=== Source data ===
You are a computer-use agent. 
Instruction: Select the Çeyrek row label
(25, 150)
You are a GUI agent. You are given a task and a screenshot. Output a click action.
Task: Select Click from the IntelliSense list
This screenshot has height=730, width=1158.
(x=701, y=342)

=== What you will do ===
Rewrite all of the records above, replacing every occurrence of "screenshot" with "screen capture" and leaving everything else unchanged.

=== Answer ===
You are a computer-use agent. 
Instruction: Select the Çeyrek row label
(25, 150)
You are a GUI agent. You are given a task and a screen capture. Output a click action.
Task: Select Click from the IntelliSense list
This screen capture has height=730, width=1158.
(x=701, y=342)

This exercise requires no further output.